Justine Baltazar (born February 19, 1997) is a Filipino professional basketball player for the Pampanga G Lanterns of the Pilipinas Super League. He is listed at 6 feet 9 ½ inches (2.07 m).

Early life and education
Baltazar was born on February 19, 1997 in Mabalacat, Pampanga. He moved to Metro Manila in 2012 to attend the Nazareth School of National University. In college, he attended De La Salle University.

High school and college career
Baltazar played in the University Athletic Association of the Philippines (UAAP) in high school and college. In the juniors' (high school) division he played for the Nazareth School of National University Bullpups. Baltazar led the team to a runner-up finish in UAAP Season 77 in 2015 and to the title in UAAP Season 78 in 2016. He later transferred to De La Salle University to play for the De La Salle Green Archers, also of the UAAP, for college.

Professional career
Baltazar entered the PBA Season 47 draft but later withdrew after an offer from a team from the Japanese B.League. He would later make his professional debut with his hometown team Pampanga Delta of the NBL–Philippines playing a game on the same day as the PBA draft. He played for Pampanga before in the 2019–20 season, when the NBL–Philippines was still an amateur league.

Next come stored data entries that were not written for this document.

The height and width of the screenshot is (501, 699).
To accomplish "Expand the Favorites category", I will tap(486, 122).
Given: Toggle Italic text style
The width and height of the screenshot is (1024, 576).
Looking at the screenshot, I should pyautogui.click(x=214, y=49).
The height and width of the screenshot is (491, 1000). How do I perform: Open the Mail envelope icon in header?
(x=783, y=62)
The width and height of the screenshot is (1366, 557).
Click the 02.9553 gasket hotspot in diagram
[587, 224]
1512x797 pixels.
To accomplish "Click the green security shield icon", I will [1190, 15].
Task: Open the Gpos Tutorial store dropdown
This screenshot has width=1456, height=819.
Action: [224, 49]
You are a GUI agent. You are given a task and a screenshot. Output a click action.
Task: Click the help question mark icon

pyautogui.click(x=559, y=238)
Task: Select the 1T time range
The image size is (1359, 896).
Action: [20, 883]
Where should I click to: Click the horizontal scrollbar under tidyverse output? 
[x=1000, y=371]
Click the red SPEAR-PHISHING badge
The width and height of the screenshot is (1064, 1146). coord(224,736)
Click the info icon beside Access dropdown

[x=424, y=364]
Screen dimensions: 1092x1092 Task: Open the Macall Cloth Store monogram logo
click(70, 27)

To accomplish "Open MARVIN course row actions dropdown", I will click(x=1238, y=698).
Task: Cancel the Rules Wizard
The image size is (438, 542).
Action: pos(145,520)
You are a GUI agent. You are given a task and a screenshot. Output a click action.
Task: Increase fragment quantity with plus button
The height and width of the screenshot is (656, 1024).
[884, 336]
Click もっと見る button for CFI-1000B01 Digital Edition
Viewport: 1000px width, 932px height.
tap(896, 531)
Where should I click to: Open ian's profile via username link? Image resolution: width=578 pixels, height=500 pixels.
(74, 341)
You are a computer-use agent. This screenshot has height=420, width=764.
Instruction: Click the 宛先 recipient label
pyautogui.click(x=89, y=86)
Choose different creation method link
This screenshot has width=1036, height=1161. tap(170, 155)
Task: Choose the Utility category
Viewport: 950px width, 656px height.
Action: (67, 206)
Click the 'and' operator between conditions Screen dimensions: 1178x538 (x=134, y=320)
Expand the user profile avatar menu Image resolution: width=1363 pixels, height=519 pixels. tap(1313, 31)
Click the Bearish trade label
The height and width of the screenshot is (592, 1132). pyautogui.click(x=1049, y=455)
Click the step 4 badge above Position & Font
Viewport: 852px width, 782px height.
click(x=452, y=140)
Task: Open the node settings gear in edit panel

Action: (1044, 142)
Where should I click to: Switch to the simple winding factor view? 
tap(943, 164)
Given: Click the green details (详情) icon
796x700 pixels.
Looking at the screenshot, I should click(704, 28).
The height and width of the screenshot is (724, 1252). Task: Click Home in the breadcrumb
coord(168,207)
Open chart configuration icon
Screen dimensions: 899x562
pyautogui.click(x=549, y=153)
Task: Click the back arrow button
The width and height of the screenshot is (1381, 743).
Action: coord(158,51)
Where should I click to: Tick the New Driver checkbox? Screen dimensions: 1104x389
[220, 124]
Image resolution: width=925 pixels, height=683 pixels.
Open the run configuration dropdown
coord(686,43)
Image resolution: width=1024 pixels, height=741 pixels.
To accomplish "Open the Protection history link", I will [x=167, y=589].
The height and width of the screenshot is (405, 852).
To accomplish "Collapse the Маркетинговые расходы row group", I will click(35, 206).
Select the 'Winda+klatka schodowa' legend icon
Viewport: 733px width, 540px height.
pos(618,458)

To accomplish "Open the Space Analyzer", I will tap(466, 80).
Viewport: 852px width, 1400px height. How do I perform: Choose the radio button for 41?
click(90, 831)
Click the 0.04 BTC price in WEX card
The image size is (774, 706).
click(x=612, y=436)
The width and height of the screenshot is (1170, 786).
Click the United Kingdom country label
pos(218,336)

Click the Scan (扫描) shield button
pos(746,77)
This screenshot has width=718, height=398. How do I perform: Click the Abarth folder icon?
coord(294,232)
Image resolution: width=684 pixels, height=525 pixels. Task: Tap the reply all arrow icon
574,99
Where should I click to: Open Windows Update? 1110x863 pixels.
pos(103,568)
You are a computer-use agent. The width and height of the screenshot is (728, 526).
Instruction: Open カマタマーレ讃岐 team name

In May 2022, Baltazar signed with the Hiroshima Dragonflies of the B.League for the 2022–23 season. He is set to join the team after the conclusion of his stint with the Delta in the 2022 NBL–Philippines season. However, he was released on December 20, 2022.

National team career
Baltazar has played for the Philippine national team. He suited up for the national team in the 2022 FIBA Asia Cup qualifiers and the 2020 FIBA Olympic Qualifying Tournament both in mid-2021.

Personal life
Baltazar is married to Rizza with whom he has a son.

References

1997 births
Living people
Basketball players from Pampanga
De La Salle Green Archers basketball players
Filipino expatriate basketball people in Japan
Filipino men's basketball players
Hiroshima Dragonflies players
Maharlika Pilipinas Basketball League players
People from Mabalacat
Philippines men's national basketball team players
Power forwards (basketball)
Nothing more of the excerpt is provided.